Roskill slid a 50-penny piece across the white tablecloth, under the napkin by the man’s hand.

‘For the love of God,’ he hissed, ‘give me a decent drink.’

‘This is a very thirst-quenching drink, sir,’ said the little man, without looking down but with his fingers testing the coin’s heptagonal shape. ‘For the Arabian gentlemen, that is.’

He bent down briefly behind the table, reappearing with a tall glass on the side of which he deftly fastened a sliver of cucumber.

‘Window-dressing, sir – merely window-dressing,’ he murmured reassuringly.

It still looked more like a long drink suitable for the Arab gentlemen, and Roskill sniffed it suspiciously.

It was Scotch. He took a slow sip. And not just Scotch, but the purest, mellowest, most exquisite malt whisky, unadulterated and possibly the largest straight measure he had ever received. The Foundation certainly looked after its own, and with his weak head for spirits he’d have to watch his tongue.

He nodded gratefully and turned away to scrutinise the crowd again for the faces in Cox’s file of probables and possibles.

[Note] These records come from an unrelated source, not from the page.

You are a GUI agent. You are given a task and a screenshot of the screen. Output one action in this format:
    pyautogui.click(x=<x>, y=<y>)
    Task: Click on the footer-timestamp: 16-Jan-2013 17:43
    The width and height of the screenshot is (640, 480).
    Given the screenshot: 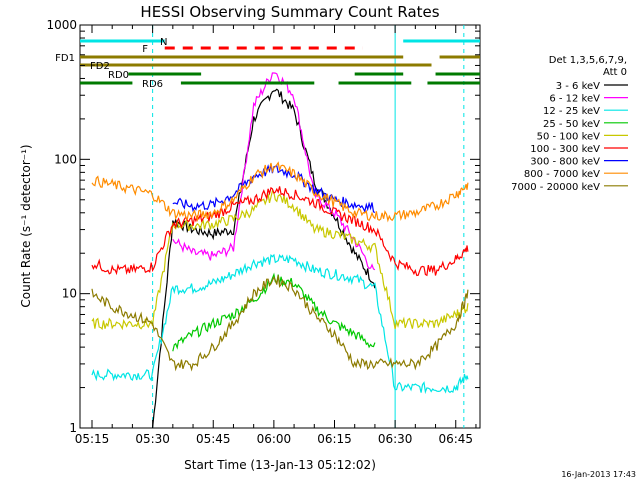 What is the action you would take?
    pyautogui.click(x=598, y=474)
    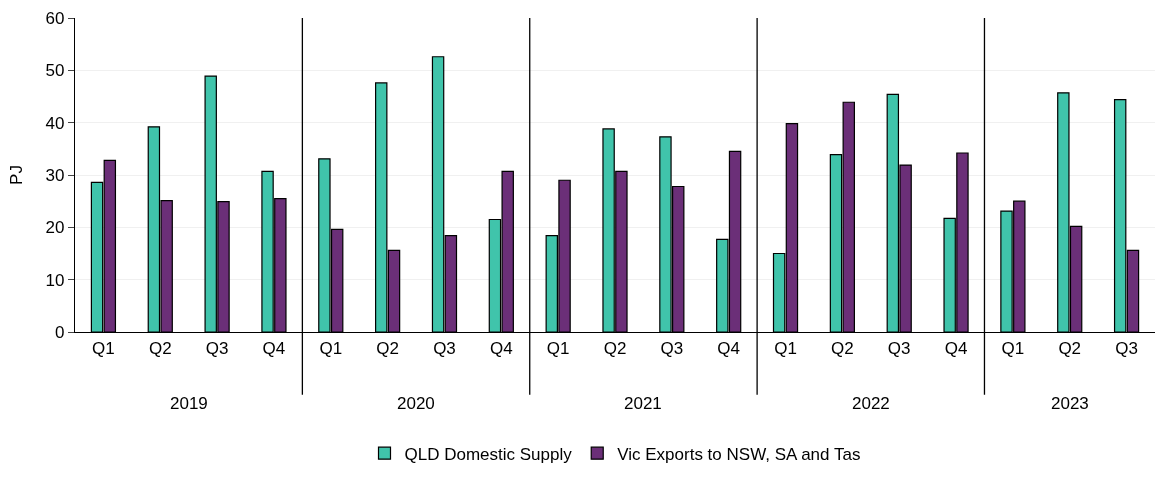  I want to click on y-tick-label: 10, so click(55, 280).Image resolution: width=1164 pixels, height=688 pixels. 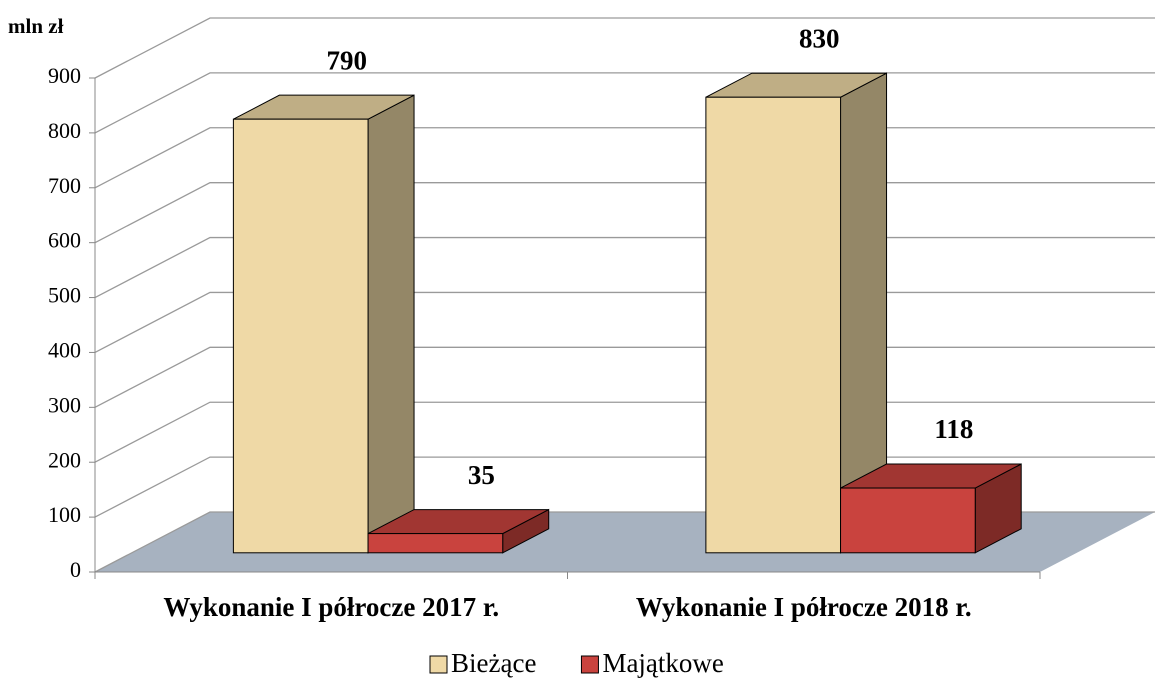 I want to click on y-tick-label: 800, so click(x=64, y=130).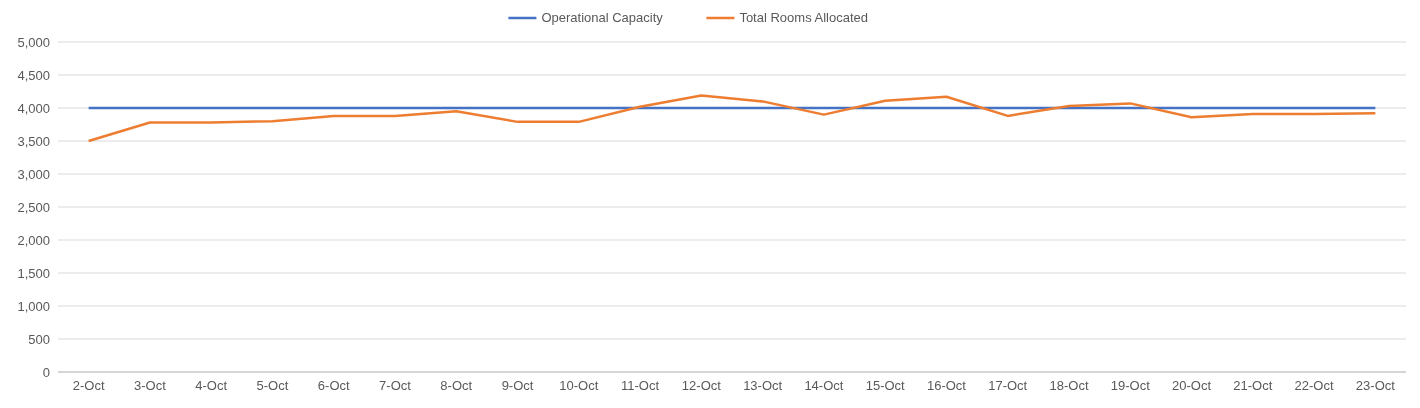 The image size is (1420, 408). Describe the element at coordinates (732, 118) in the screenshot. I see `line-series` at that location.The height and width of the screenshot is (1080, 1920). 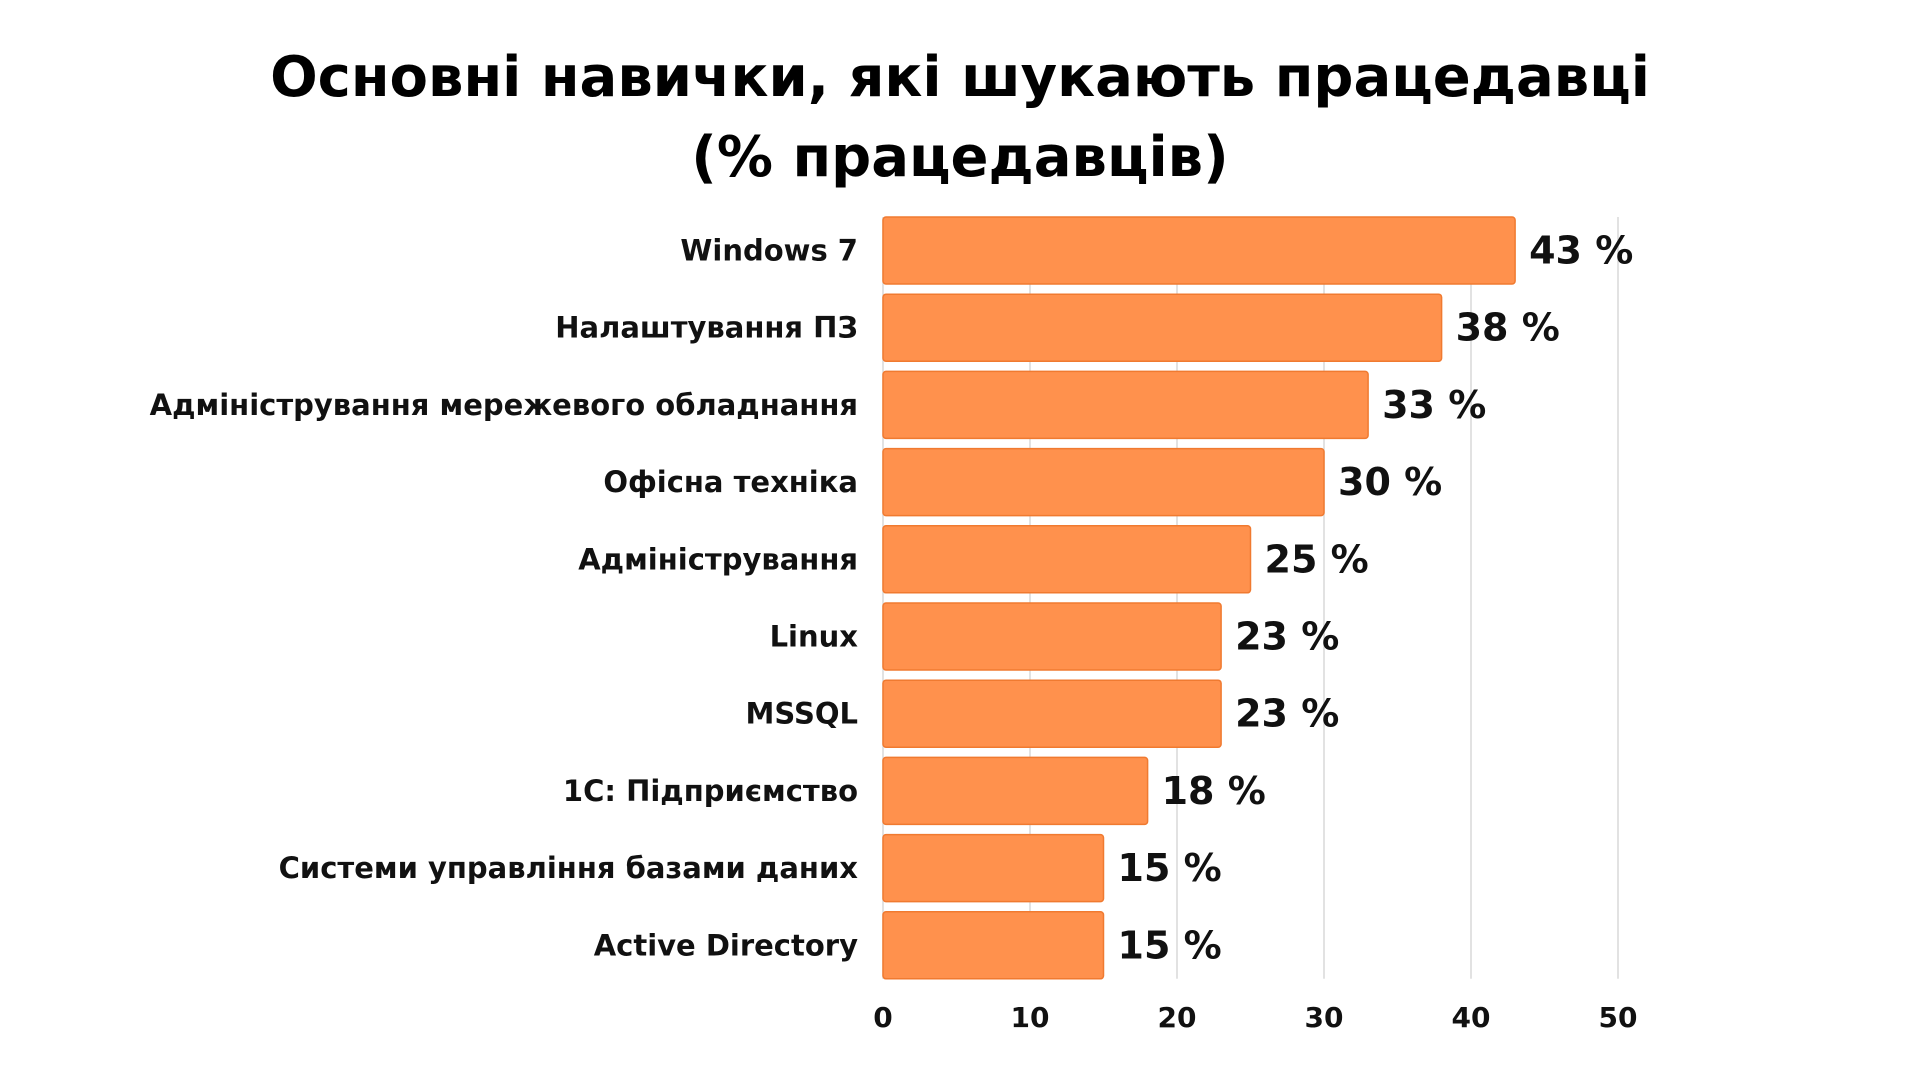 What do you see at coordinates (718, 559) in the screenshot?
I see `category-label: Адміністрування` at bounding box center [718, 559].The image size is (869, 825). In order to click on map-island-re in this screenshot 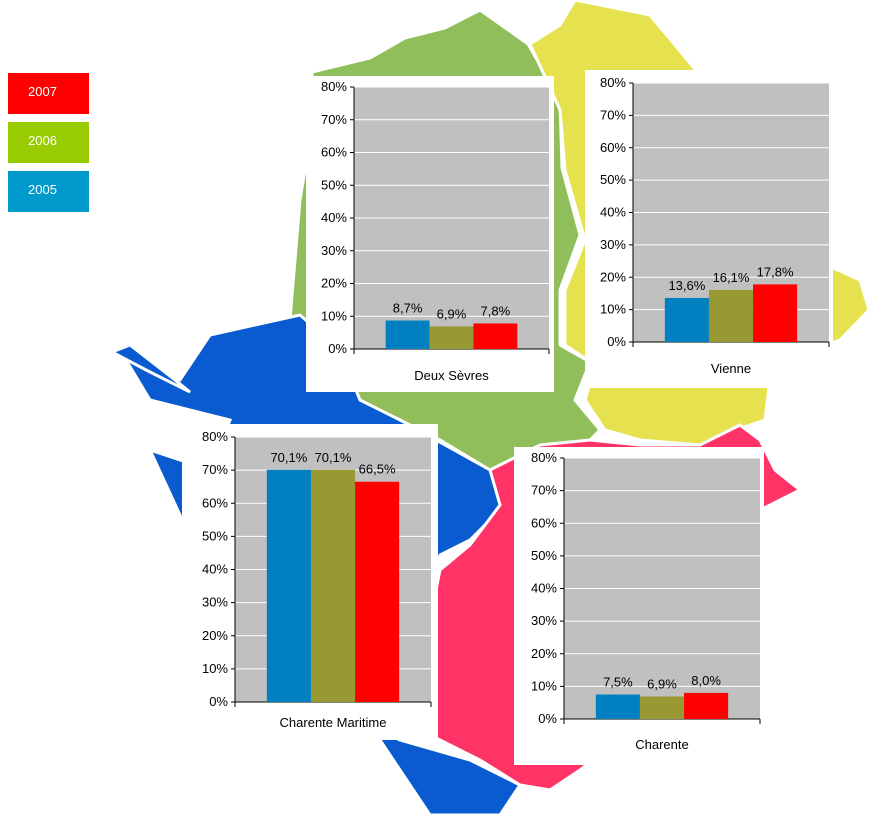, I will do `click(150, 368)`.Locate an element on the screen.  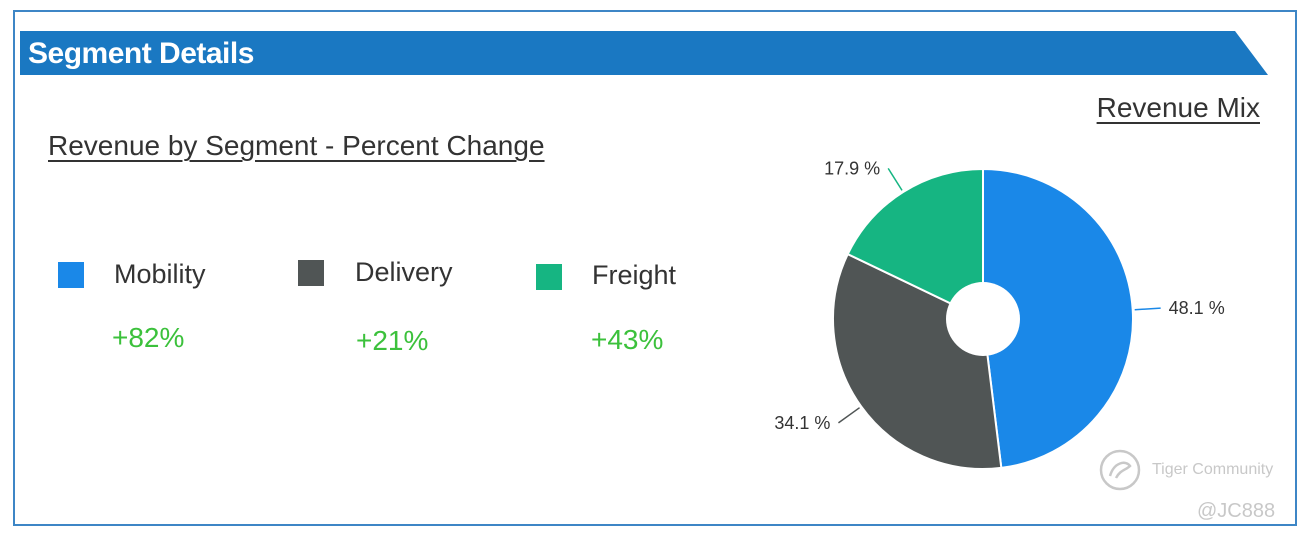
delivery-label: Delivery is located at coordinates (404, 272).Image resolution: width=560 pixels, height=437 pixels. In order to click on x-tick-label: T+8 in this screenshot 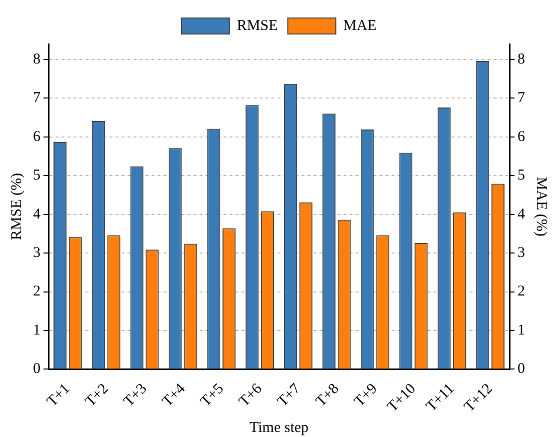, I will do `click(328, 395)`.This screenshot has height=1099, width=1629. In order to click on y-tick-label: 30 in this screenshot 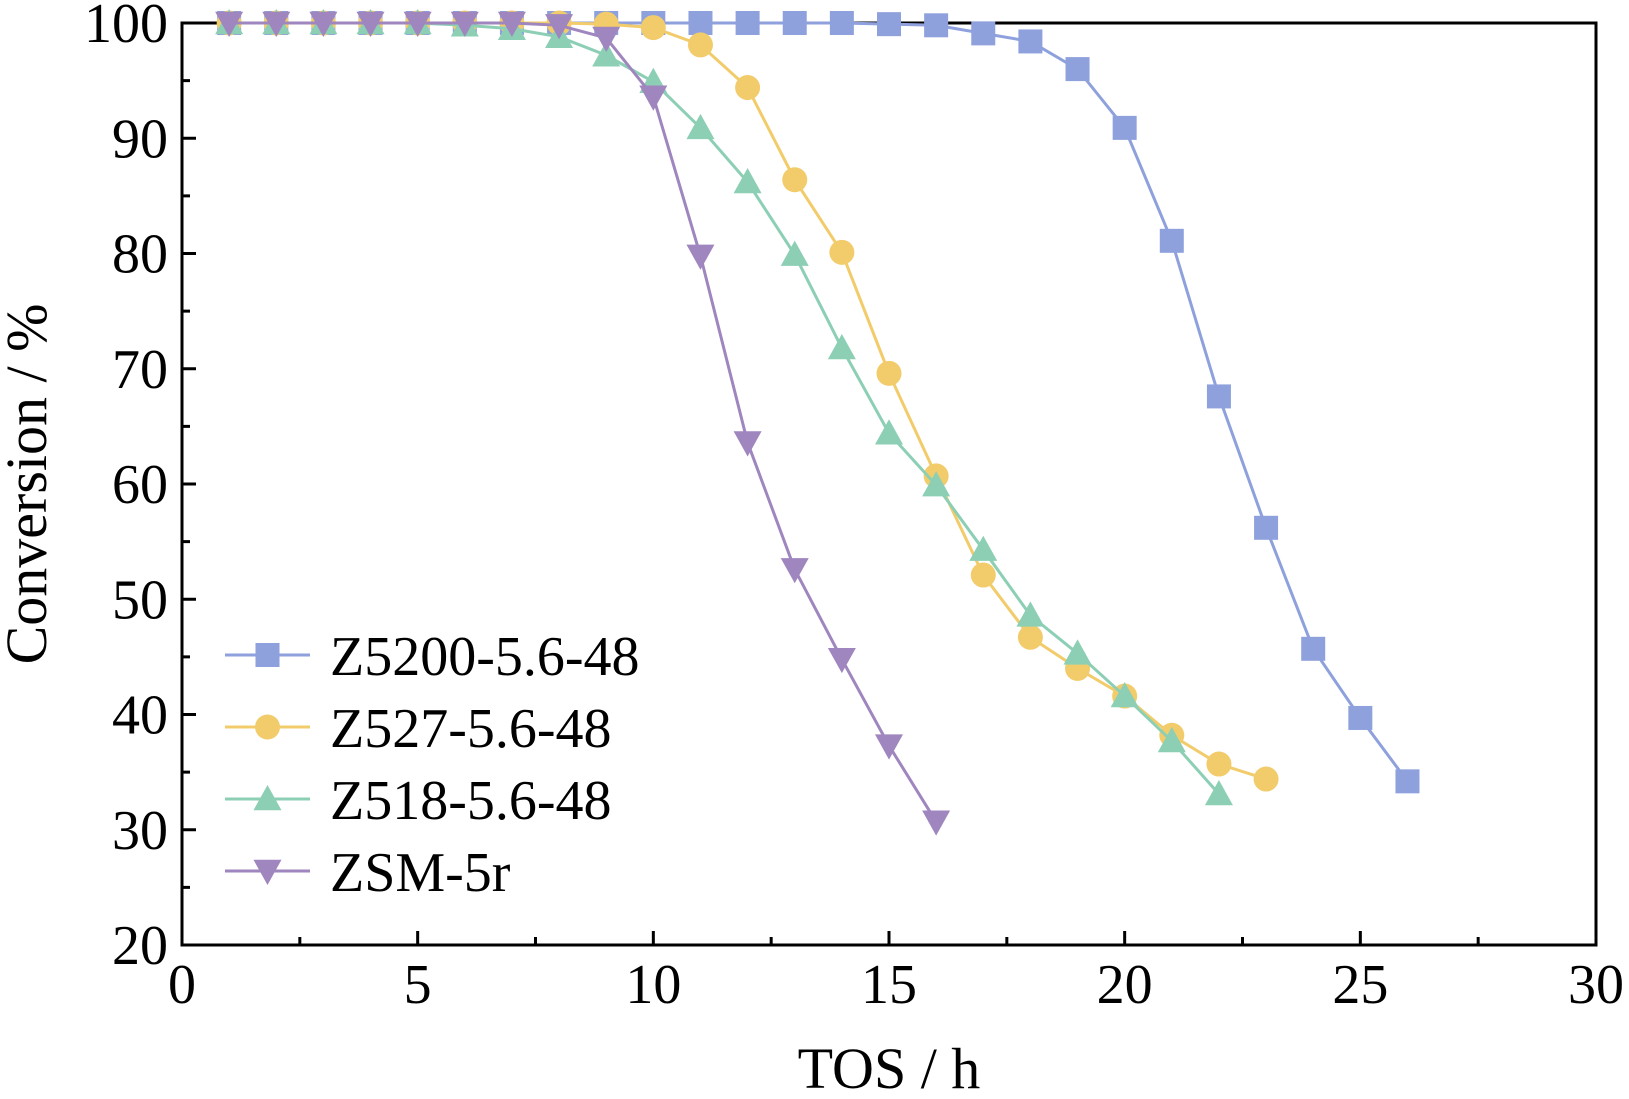, I will do `click(140, 831)`.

So far he hadn’t seen one of them, wide though the range at the gathering was: pouchy, easy-living faces; lean, bitter faces; ugly, pitted complexions like the surface of the Moon and that almost feminine beauty which was the inheritance of Circassian ancestry.

The faces reminded him of what the Foreign Office man had said in his enthusiasm: the Middle East had melted down so many races, conquerors and slaves alike, that spotting bloodlines was a game for the experts. Turks, Mongols, Greeks, Albanians, Normans, Napoleon’s veterans and Australians oif the Imperial Light Horse – the greatest of Islam’s admirals had been red-haired.

The historical allusions had been lost on him – the fellow was as bad as Audley – but the roll of honour, or dishonour, had stuck. But with all those in the family tree, he had thought, it was surprising that there wasn’t more military talent around.